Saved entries
# # # # # # #

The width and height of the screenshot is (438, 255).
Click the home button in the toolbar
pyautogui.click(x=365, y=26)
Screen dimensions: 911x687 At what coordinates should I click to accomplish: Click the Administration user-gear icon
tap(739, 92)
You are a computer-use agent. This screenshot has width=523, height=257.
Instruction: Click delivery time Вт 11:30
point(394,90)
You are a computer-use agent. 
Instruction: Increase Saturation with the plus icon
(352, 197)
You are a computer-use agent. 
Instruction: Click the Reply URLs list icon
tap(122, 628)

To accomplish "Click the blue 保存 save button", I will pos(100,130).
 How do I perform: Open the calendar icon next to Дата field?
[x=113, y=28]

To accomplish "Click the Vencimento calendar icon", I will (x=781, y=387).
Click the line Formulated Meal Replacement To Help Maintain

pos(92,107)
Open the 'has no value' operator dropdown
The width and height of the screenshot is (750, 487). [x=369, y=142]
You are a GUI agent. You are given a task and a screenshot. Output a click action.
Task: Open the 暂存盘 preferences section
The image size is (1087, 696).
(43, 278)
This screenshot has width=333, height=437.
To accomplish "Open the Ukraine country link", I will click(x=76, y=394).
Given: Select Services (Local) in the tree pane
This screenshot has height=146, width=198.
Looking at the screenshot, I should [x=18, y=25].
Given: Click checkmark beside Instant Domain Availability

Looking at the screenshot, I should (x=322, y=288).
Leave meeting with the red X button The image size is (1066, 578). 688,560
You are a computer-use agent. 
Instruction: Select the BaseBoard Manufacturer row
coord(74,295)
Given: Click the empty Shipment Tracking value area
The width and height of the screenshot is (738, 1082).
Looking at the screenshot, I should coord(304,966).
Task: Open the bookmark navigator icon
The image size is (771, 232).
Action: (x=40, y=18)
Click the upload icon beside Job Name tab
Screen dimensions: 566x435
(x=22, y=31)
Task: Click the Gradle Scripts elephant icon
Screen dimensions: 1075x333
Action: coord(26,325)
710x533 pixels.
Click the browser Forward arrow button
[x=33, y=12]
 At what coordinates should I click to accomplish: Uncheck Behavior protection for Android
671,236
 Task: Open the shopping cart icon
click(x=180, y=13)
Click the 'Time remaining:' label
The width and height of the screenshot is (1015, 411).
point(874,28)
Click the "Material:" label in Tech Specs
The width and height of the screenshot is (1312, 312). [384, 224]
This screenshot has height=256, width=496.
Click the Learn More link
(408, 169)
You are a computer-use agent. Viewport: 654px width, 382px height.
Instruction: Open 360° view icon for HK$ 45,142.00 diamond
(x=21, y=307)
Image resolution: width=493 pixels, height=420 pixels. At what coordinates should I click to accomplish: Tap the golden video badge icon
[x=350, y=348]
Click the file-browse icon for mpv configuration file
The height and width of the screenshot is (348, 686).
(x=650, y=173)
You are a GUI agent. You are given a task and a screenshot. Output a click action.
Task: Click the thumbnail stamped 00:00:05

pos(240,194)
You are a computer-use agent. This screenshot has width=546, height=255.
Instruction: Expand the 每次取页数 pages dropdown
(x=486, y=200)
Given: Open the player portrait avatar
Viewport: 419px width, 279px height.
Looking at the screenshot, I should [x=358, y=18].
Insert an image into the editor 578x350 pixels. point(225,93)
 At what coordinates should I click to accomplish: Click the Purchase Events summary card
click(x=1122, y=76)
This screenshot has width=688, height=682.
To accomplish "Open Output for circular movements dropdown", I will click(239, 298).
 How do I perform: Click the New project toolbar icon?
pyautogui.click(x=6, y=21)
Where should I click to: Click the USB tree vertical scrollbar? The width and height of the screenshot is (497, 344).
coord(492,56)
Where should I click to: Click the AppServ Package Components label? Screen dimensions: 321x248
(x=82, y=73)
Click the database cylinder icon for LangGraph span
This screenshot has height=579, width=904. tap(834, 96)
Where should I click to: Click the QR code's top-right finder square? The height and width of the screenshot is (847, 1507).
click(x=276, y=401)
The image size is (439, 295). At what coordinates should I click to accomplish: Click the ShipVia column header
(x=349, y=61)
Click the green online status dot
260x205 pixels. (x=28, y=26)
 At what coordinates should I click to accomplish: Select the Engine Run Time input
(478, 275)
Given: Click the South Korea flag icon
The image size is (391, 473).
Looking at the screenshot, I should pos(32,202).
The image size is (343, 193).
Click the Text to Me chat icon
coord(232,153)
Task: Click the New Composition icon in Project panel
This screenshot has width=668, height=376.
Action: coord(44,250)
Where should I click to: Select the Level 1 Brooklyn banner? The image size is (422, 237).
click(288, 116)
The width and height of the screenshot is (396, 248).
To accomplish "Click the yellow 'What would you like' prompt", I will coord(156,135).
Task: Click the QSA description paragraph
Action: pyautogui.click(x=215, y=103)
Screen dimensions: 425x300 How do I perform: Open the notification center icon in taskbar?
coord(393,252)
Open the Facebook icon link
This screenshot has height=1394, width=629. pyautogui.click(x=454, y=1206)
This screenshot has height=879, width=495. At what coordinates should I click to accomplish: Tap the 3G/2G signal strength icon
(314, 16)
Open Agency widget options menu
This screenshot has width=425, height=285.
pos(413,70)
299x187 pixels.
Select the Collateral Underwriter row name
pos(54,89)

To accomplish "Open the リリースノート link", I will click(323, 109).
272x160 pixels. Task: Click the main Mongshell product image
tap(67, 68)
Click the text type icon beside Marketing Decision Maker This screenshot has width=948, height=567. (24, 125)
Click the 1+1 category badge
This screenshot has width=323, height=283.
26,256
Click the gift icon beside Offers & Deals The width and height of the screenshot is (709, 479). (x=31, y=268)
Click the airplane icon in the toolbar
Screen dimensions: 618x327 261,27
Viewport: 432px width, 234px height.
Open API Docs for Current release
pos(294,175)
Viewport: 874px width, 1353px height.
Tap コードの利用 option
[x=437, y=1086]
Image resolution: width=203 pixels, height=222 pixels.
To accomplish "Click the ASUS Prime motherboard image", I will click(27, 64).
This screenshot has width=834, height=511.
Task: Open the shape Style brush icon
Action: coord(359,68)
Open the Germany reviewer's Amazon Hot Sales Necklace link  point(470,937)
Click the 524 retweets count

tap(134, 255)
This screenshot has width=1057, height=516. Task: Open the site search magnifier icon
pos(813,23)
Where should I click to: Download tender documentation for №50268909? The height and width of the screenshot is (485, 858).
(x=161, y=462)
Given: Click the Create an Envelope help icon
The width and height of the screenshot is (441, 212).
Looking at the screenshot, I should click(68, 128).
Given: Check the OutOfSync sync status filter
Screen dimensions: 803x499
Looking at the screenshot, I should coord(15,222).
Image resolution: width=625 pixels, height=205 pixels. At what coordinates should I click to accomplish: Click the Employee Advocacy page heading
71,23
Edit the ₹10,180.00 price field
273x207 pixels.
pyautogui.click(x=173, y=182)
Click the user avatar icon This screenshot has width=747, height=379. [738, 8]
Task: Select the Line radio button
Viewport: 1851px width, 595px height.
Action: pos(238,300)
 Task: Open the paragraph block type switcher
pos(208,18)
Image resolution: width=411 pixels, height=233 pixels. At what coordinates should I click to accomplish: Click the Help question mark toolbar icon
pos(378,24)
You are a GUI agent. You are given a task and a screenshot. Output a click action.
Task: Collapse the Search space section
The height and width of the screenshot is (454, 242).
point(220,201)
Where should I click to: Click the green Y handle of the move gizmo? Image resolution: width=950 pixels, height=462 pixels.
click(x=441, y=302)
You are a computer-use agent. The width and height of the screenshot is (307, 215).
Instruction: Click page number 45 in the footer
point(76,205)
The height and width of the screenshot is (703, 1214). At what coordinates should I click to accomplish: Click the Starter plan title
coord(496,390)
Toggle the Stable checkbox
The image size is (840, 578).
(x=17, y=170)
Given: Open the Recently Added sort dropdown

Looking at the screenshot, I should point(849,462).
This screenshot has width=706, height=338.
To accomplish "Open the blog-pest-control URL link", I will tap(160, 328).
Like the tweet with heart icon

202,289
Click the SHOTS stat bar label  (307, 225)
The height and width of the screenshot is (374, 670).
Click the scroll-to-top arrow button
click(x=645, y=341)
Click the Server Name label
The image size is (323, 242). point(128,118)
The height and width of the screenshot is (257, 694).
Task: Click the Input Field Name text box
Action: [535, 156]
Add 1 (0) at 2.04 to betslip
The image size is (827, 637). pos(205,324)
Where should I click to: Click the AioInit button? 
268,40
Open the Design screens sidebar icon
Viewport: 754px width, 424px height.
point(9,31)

# # # # # # #

**YOUR TASK**
Find every line in the records that uses the string "avatar", then copy it.

**TASK RESULT**
Given: Open the player portrait avatar
Click the user avatar icon This screenshot has width=747, height=379. [738, 8]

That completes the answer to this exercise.